Analysis of Lyman-beta and Lyman-gamma Lines in a Pre-Eruptive and Eruptive Prominence with Solar Orbiter SPICE Observations

TL;DR

This study utilizes Solar Orbiter SPICE observations to analyze Lyman-beta and gamma lines in a prominence, revealing dynamic plasma changes and enabling early eruption velocity estimation.

Contribution

It demonstrates the diagnostic potential of Lyman line analysis in prominences and introduces a simple geometric model for early eruption velocity determination.

Findings

Variations in Lyman line intensities and widths reflect changes in plasma density, temperature, and optical thickness.

Spatial and temporal evolution of line profiles indicates dynamic prominence conditions.

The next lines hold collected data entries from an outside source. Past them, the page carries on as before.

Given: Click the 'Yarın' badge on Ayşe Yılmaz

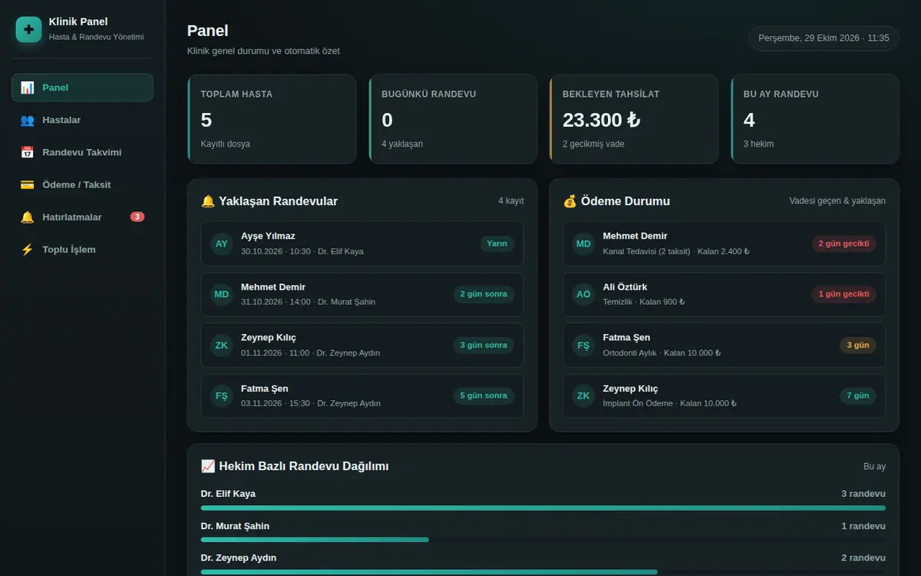Looking at the screenshot, I should click(x=497, y=243).
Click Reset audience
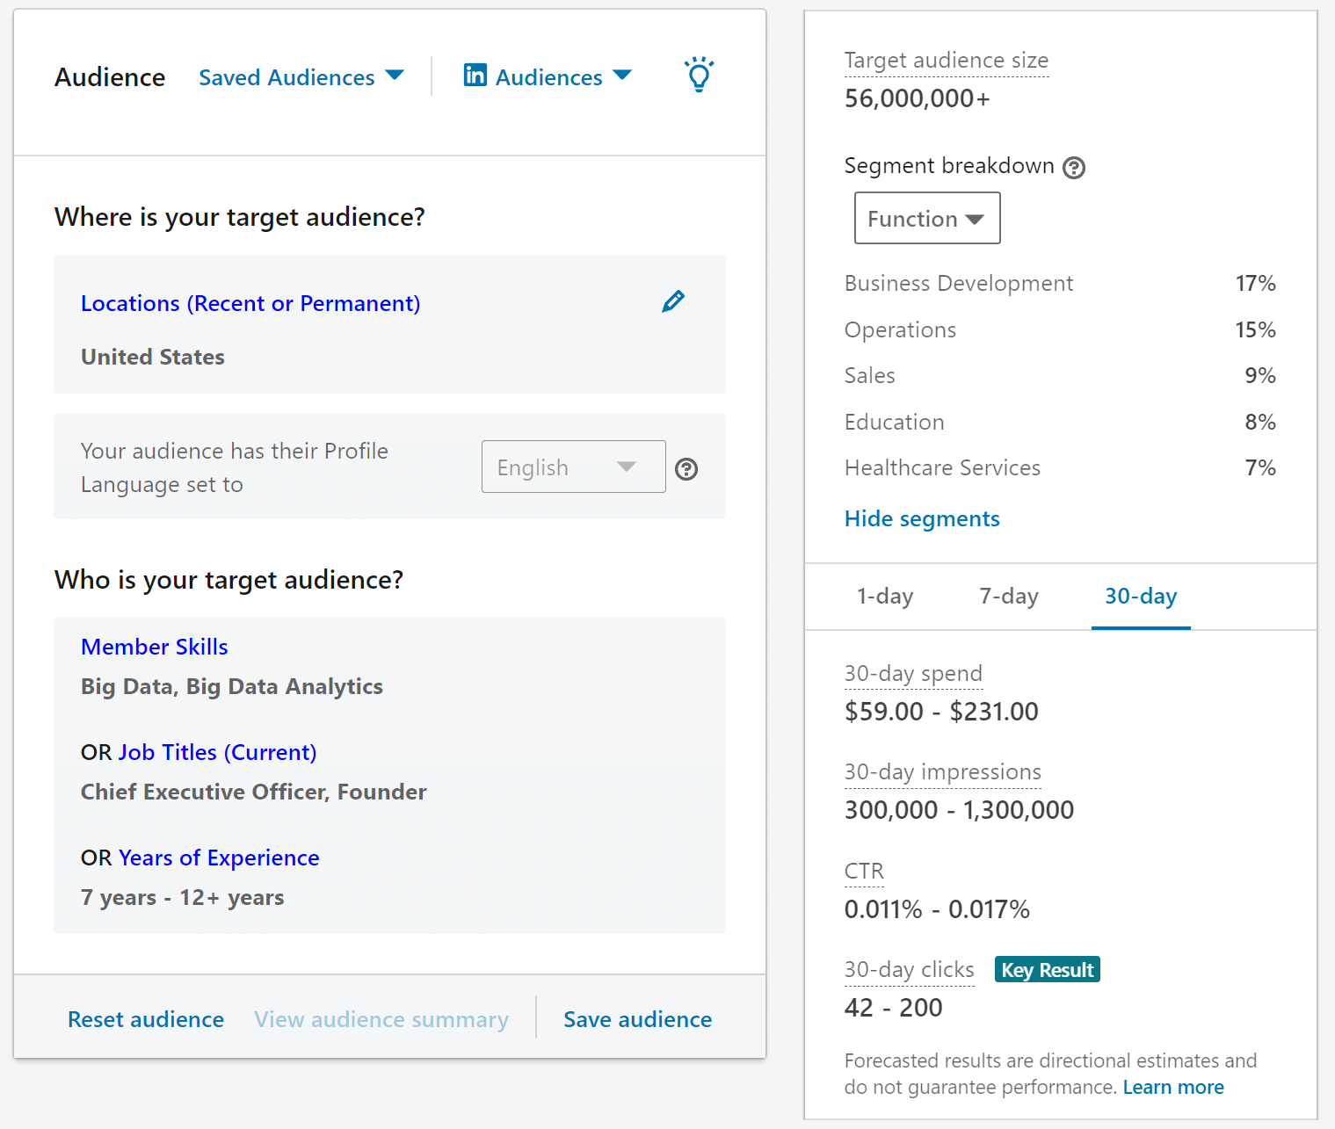 click(x=145, y=1019)
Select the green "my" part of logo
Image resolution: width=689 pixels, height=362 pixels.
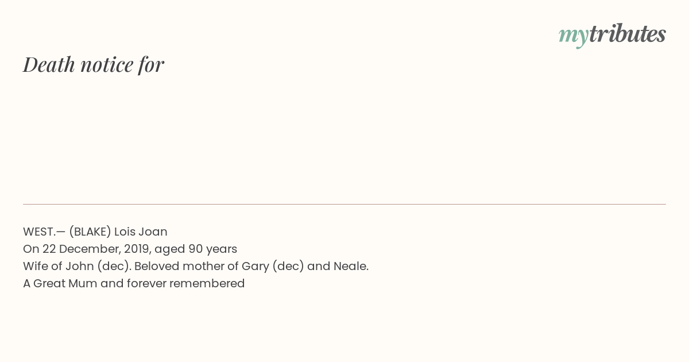tap(574, 37)
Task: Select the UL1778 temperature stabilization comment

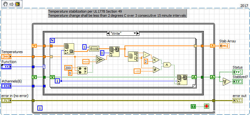Action: [x=117, y=13]
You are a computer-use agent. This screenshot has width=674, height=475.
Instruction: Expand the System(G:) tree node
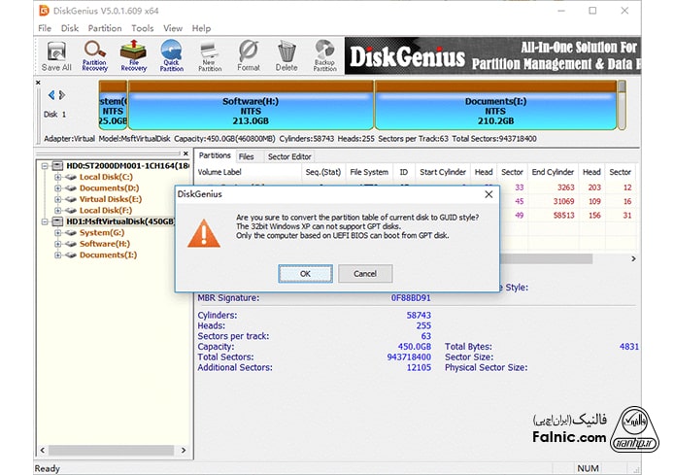pos(58,233)
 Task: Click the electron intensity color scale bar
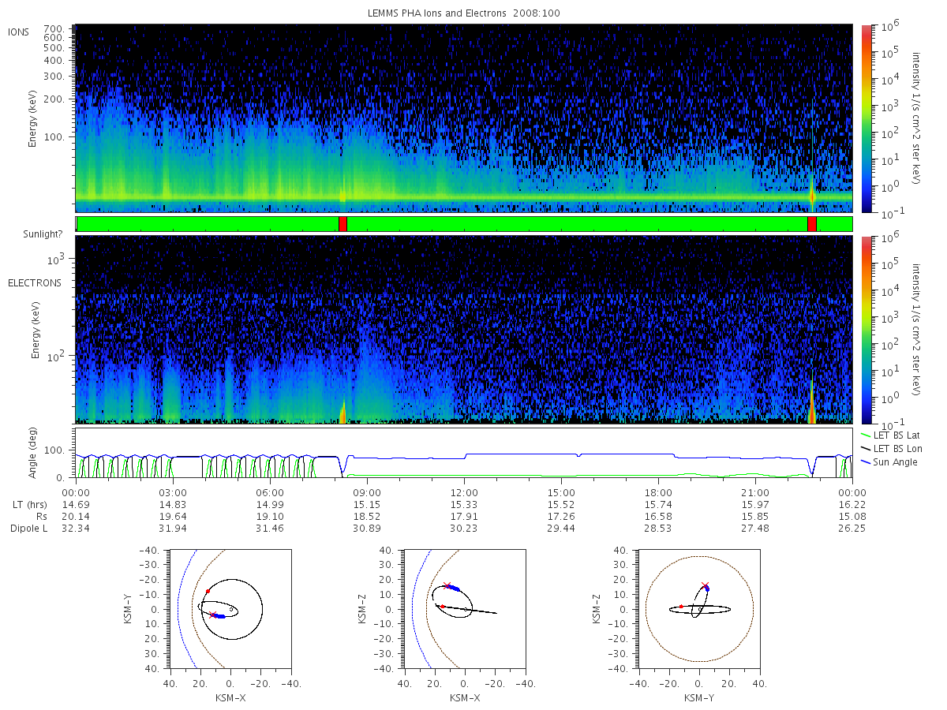click(x=866, y=330)
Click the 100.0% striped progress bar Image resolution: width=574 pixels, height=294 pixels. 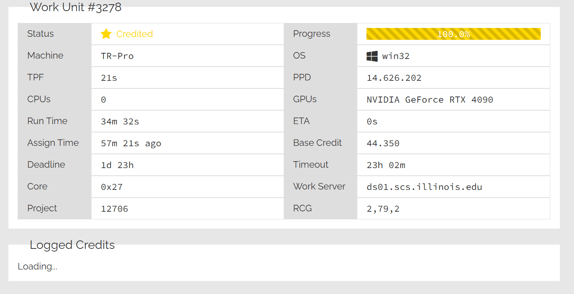click(x=453, y=34)
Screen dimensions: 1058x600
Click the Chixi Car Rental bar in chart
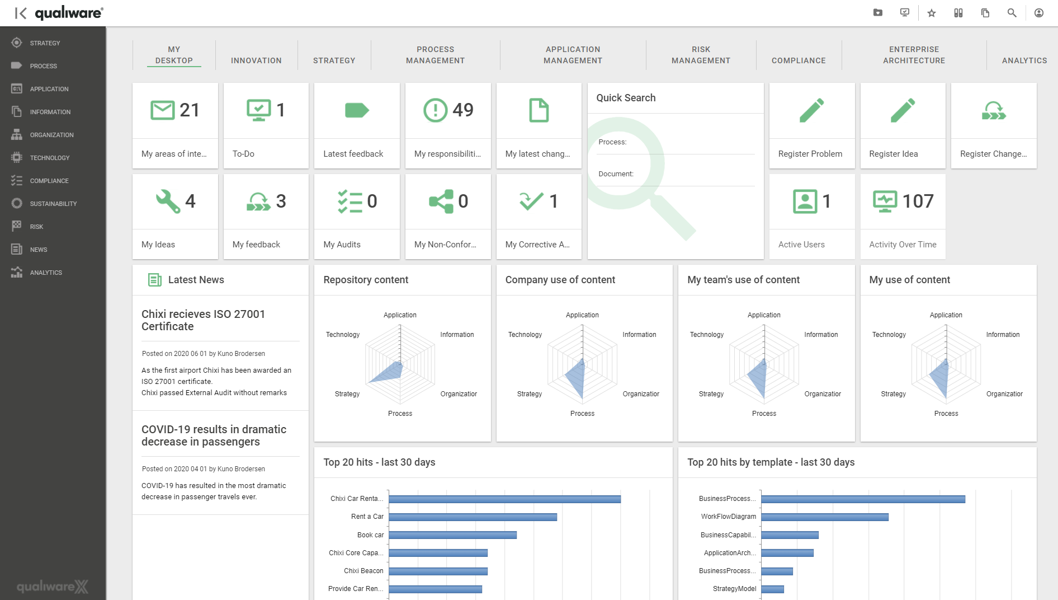[504, 499]
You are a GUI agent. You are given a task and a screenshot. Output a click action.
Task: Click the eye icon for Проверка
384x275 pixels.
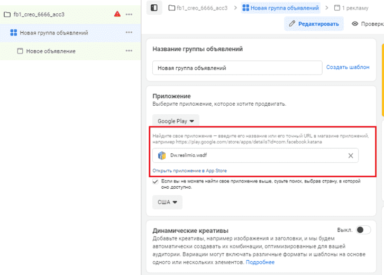click(355, 24)
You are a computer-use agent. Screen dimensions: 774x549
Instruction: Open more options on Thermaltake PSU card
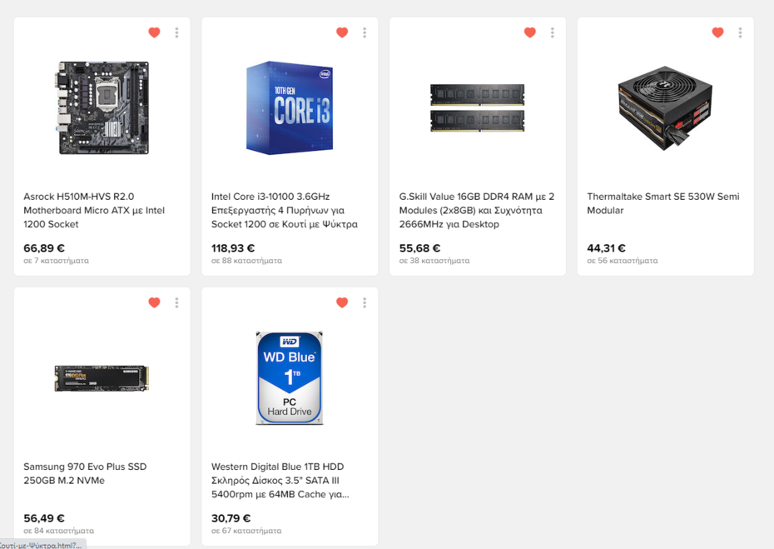[x=740, y=32]
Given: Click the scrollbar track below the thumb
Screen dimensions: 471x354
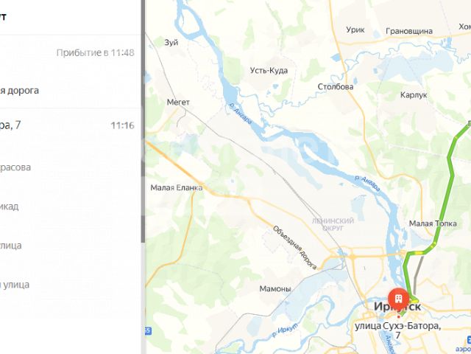Looking at the screenshot, I should click(143, 298).
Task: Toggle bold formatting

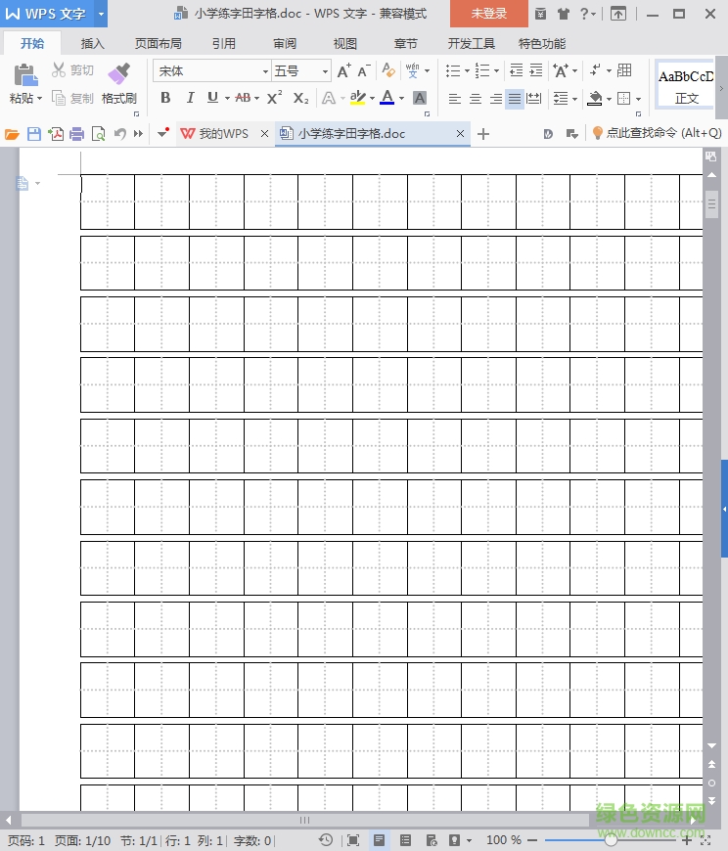Action: pos(165,98)
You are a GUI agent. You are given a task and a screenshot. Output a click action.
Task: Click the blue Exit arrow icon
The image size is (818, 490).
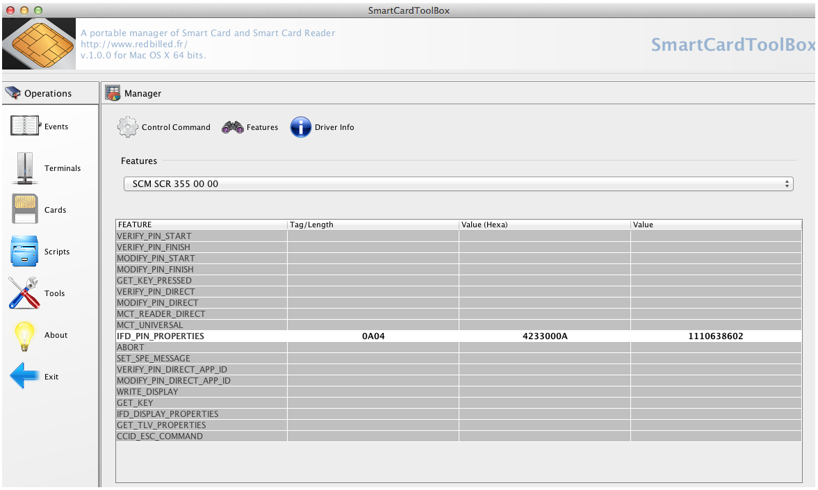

A geometric model estimates the prominence's radial velocity during eruption onset.

Abstract

The first dedicated observation of an off-limb prominence by the Spectral Imaging of the Coronal Environment (SPICE) instrument on board Solar Orbiter took place on April 15, 2023. Our aim is to provide an overview of the potentiality of the diagnostics using these data. We show that we can derive the changes in the physical parameters of the pre-eruptive and eruptive prominence using the Lyman lines. We investigate the integrated intensity and line widths of the Lyman $\beta$ and Lyman $\gamma$ lines, finding variations between the prominence, disk, and coronal regions. The results reflect dynamic changes in density, temperature, and optical thickness. We analyze the spatial and temporal evolution of the Lyman $\beta$ and Lyman $\gamma$ line profiles. Using a simple geometric model, we obtain the radial velocity of this prominence at the early phase of its eruption with GONG H$\alpha$ images. This offers a way of calculating the radial velocity of an eruptive filament from a pair of 2D images. The result helps us understand the potential Doppler effect in line profiles. Overall, the spectral profiles indicate that the eruption enhances spatial and temporal variations in line intensity, reflecting dynamic changes in plasma conditions within the prominence. These findings highlight the diagnostic potential of SPICE observations, and future Non-LTE radiative transfer modeling will help to further constrain prominence plasma parameters.